**How to complete this task**
Here are some records; quote them exactly, leaving out the pictures.

(Records drawn from a dataset)

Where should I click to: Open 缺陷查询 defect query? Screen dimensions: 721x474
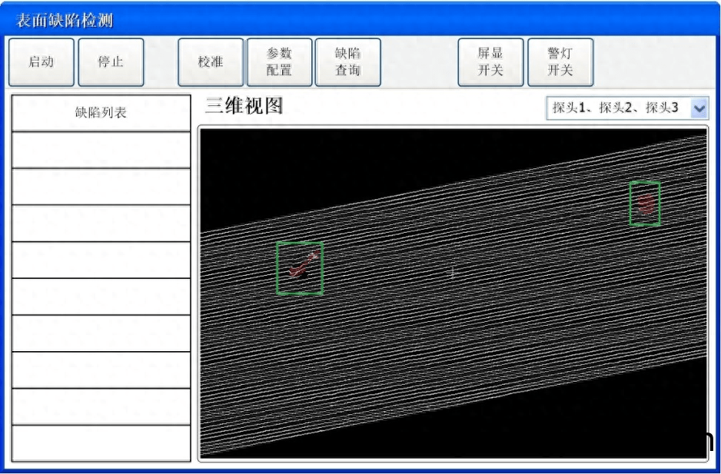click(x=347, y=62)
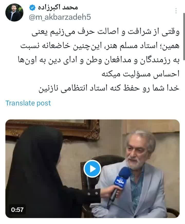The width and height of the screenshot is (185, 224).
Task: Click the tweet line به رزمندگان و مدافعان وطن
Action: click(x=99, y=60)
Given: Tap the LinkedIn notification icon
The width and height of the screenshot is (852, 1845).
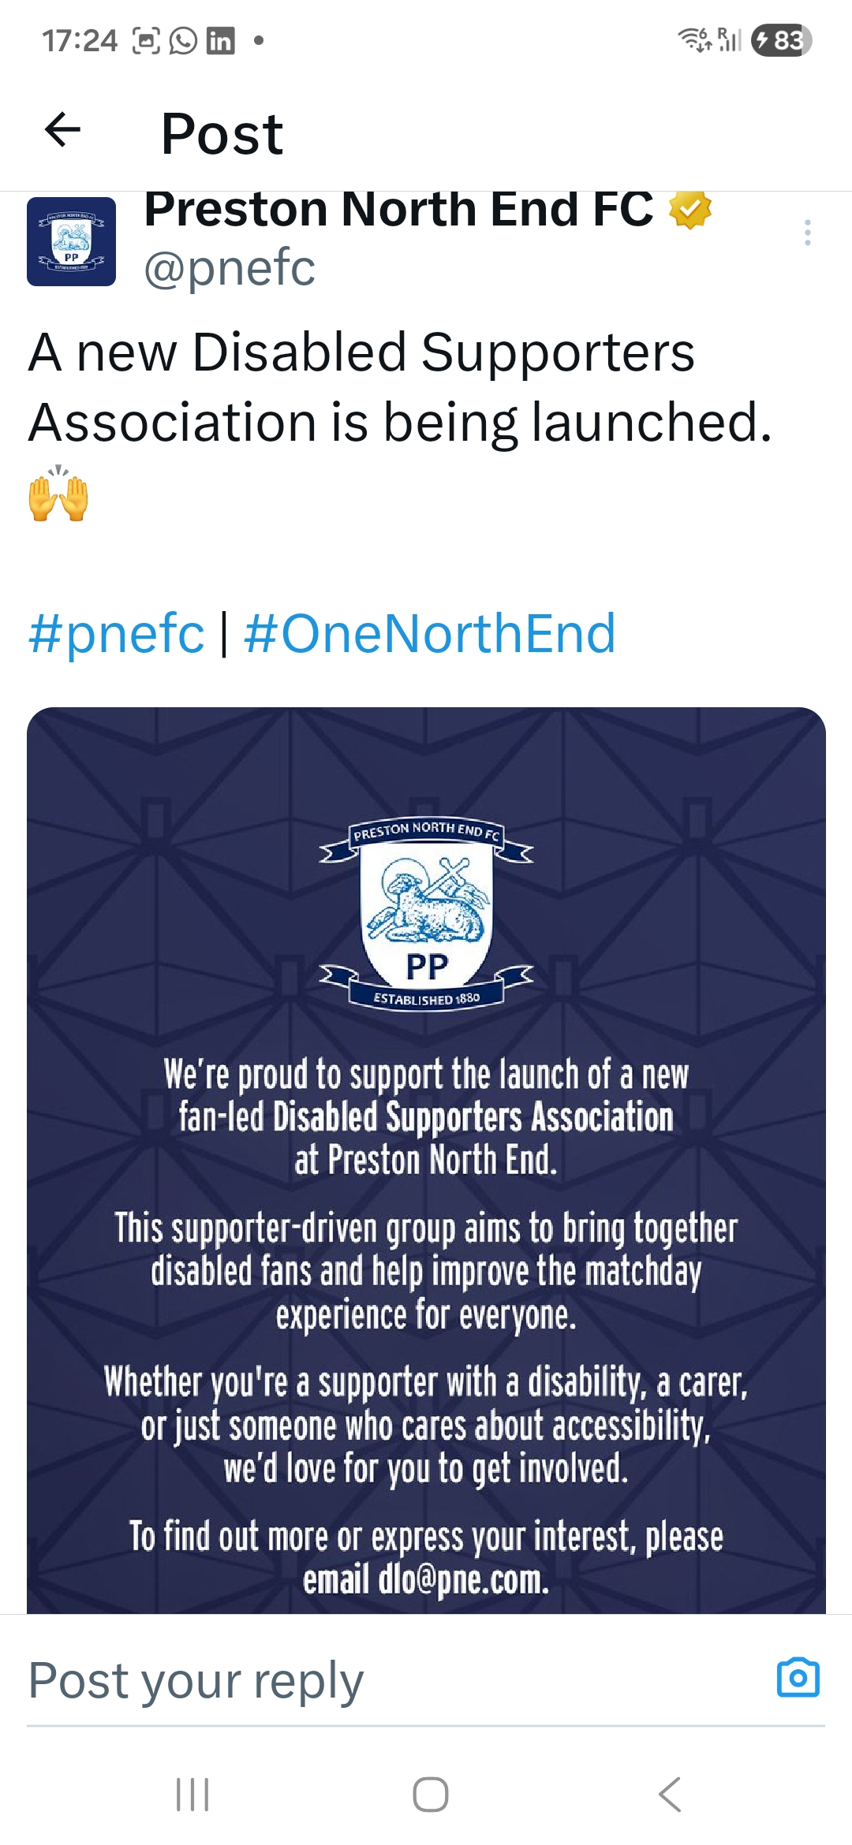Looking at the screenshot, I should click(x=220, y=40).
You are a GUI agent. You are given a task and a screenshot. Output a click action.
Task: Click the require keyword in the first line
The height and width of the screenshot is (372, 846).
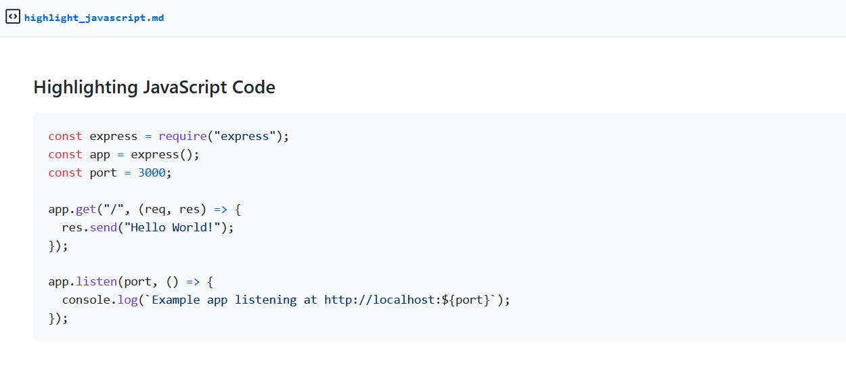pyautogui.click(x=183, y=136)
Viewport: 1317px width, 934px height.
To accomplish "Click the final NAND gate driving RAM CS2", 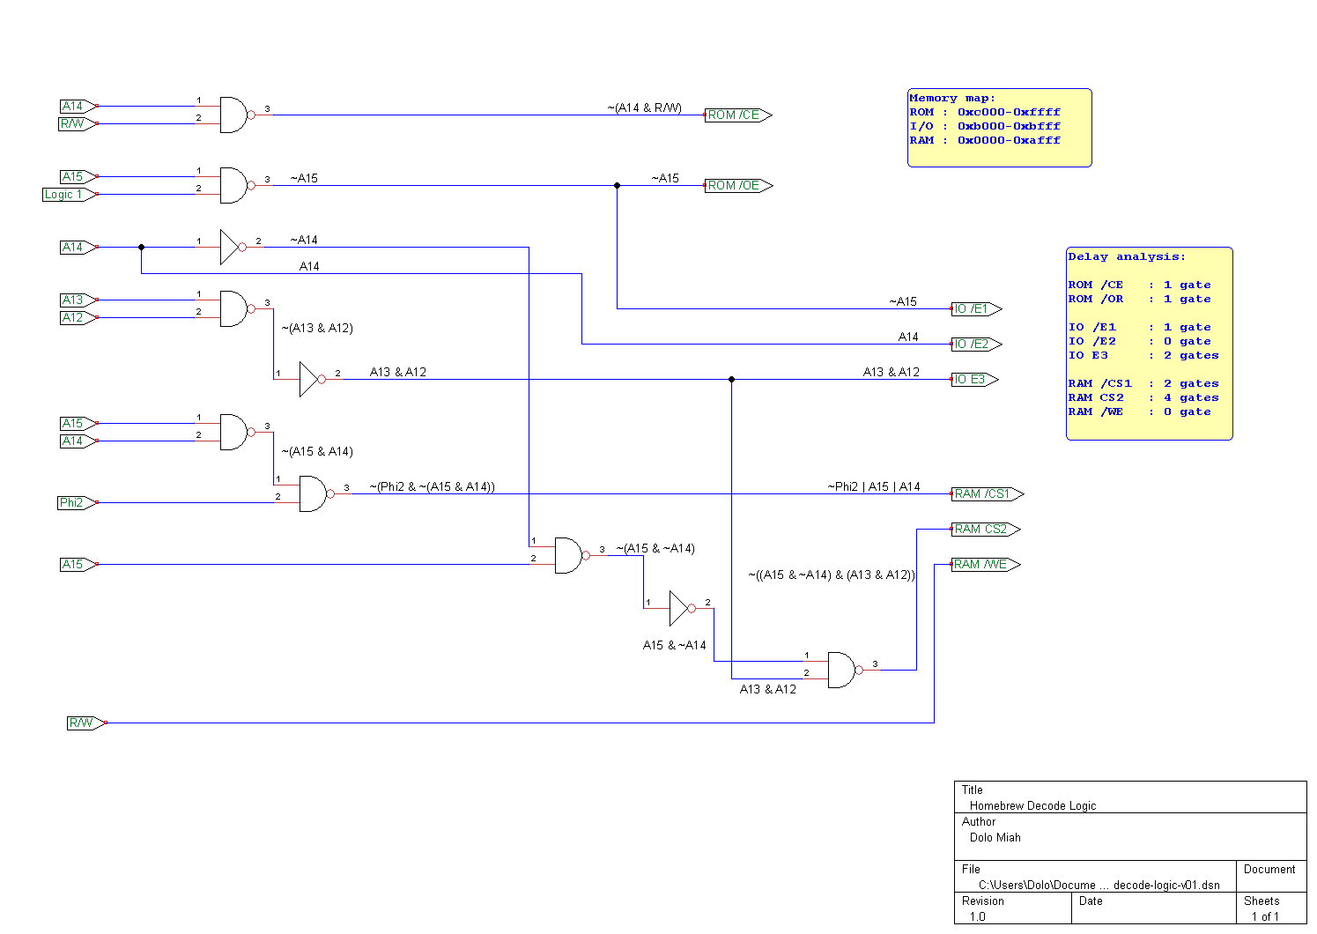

**Output**
Where should I click to: Open 缺陷查询 defect query? Screen dimensions: 721x474
click(x=347, y=62)
The width and height of the screenshot is (185, 224).
Task: Click the tweet line به رزمندگان و مدافعان وطن
Action: click(x=99, y=60)
Given: Tap the LinkedIn notification icon
The width and height of the screenshot is (852, 1845).
Looking at the screenshot, I should click(x=220, y=40).
You are a GUI agent. You are given a task and a screenshot. Output a click action.
Task: Click the require keyword in the first line
The height and width of the screenshot is (372, 846).
pyautogui.click(x=183, y=136)
Viewport: 1317px width, 934px height.
To accomplish "Click the final NAND gate driving RAM CS2", 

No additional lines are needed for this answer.